A new survey suggests that problems with duplicate patient records and patient identification are still costing hospitals a tremendous amount of money.
The survey, which was conducted by Black Book Research, collected responses from 1,392 health technology managers using enterprise master patient index technology. Researchers asked them what gaps, challenges and successes they’d seen in patient identification processes from Q3 2017 to Q1 2018.
Survey respondents reported that 33% of denied claims were due to inaccurate patient identification. Ultimately, inaccurate patient identification cost an average hospital $1.5 million last year. It also concluded that the average cost of duplicate records was $1,950 per patient per inpatient stay and more than $800 per ED visit.
In addition, researchers found that hospitals with over 150 beds took an average of more than 5 months to clean up their data. This included process improvements focused on data validity checking, normalization and data cleansing.
Having the right tools in place seemed to help. Hospitals said that before they rolled out enterprise master patient index solutions, an average of 18% of their records were duplicates, and that match rates when sharing data with other organizations averaged 24%.
Meanwhile, hospitals with EMPI support in place since 2016 reported that patient records were identified correctly during 93% of registrations and 85% of externally shared records among non-networked provider.
Not surprisingly, though, this research doesn’t tell the whole story. While using EMPI tools makes sense, the healthcare industry should hardly stop there, according to Gartner Group analyst Wes Rishel.
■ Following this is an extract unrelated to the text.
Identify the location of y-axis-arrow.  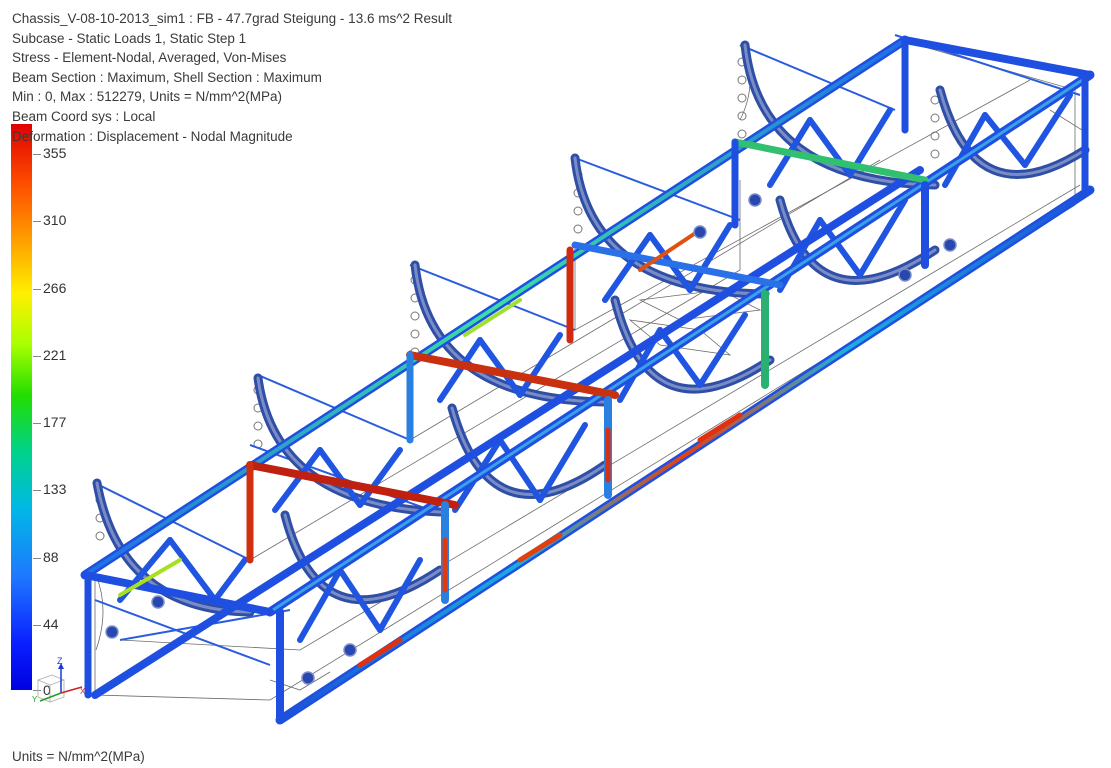
(50, 697).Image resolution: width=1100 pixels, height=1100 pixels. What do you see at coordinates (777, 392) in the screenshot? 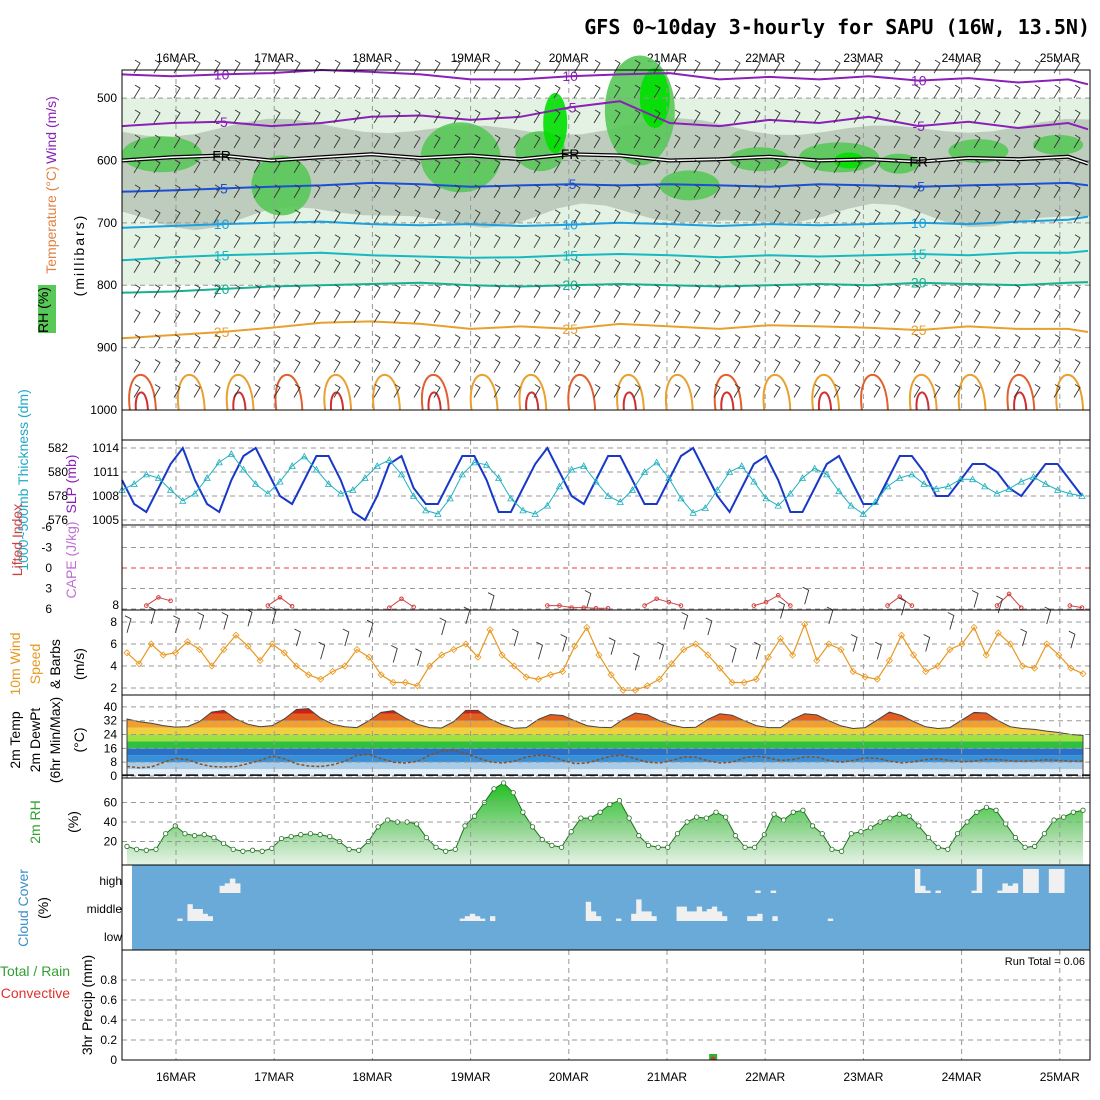
I see `warm-contour` at bounding box center [777, 392].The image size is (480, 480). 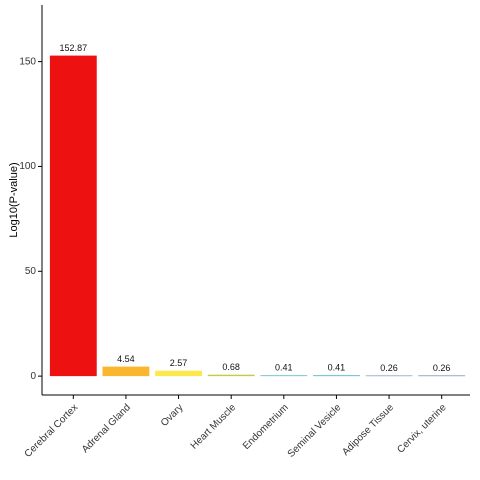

“We simply need innovators that have the vision to apply proven identity matching to the healthcare industry – as well as the gumption and stubbornness necessary to thrive in a crowded and often slow-moving healthcare IT market,” he wrote.
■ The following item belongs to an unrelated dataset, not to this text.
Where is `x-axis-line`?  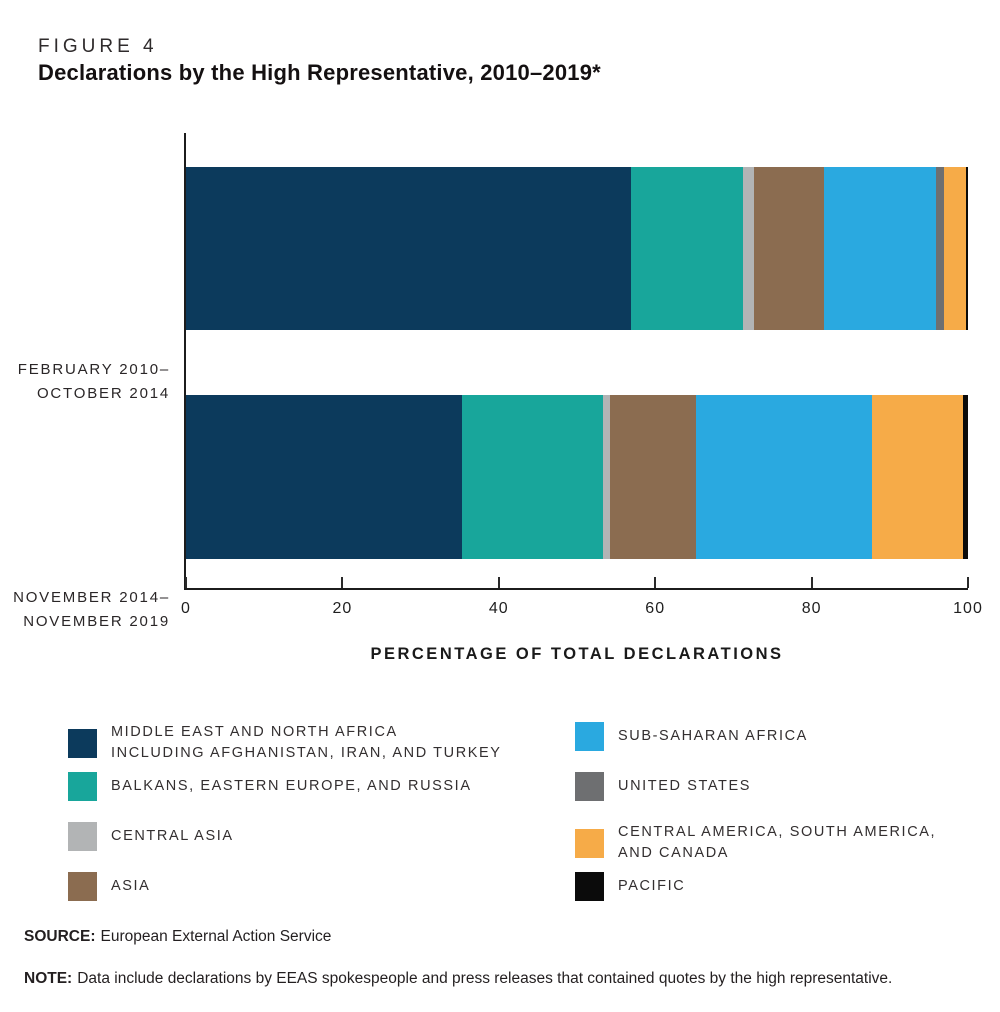
x-axis-line is located at coordinates (576, 589).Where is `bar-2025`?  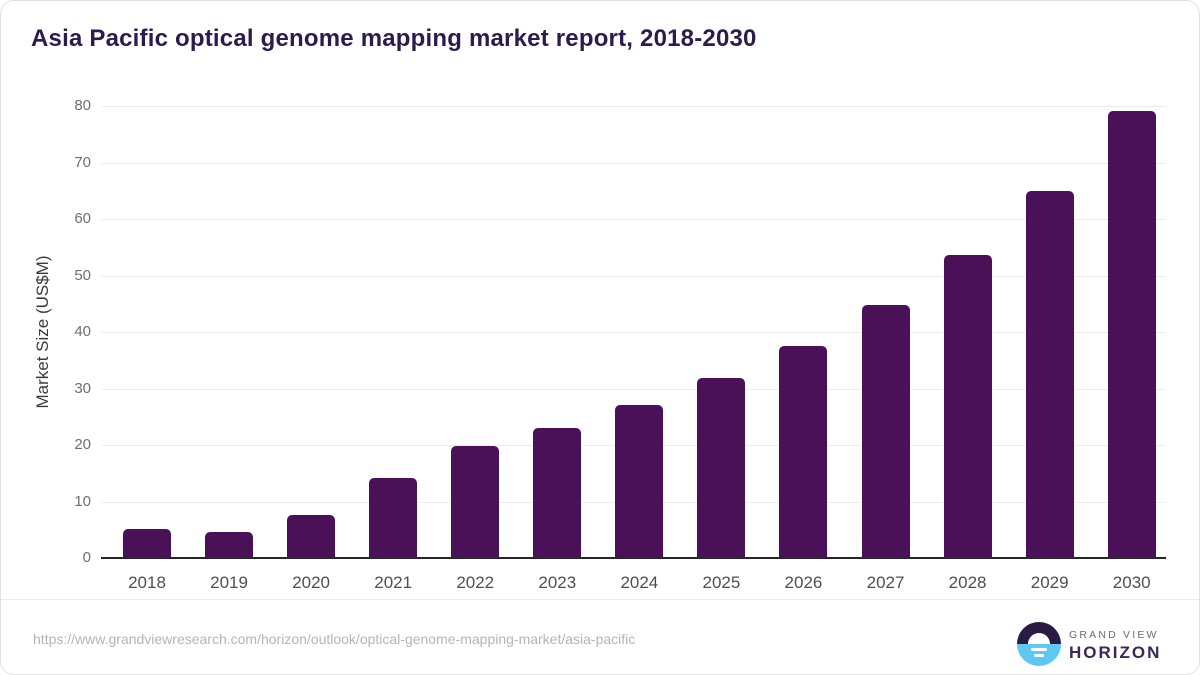 bar-2025 is located at coordinates (722, 468).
Wishel argues that to improve patient matching, it’s time to start cross-correlating demographic data from patients with demographic data from third-party sources, such as public records, credit agencies or telephone companies, what makes this data particularly helpful is that it includes not just current and correct attributes for person, but also out-of-date and incorrect attributes like previous addresses, maiden names and typos.
Ultimately, these “referential matching” approaches will significantly outperform existing probabilistic models, Wishel argues.
It’s really shocking that so many healthcare organizations don’t have an EMPI solution in place. This is especially true as cloud EMPI has made EMPI solutions available to organizations of all sizes. EMPI is needed for the financial reasons mentioned above, but also from a patient care and patient safety perspective as well.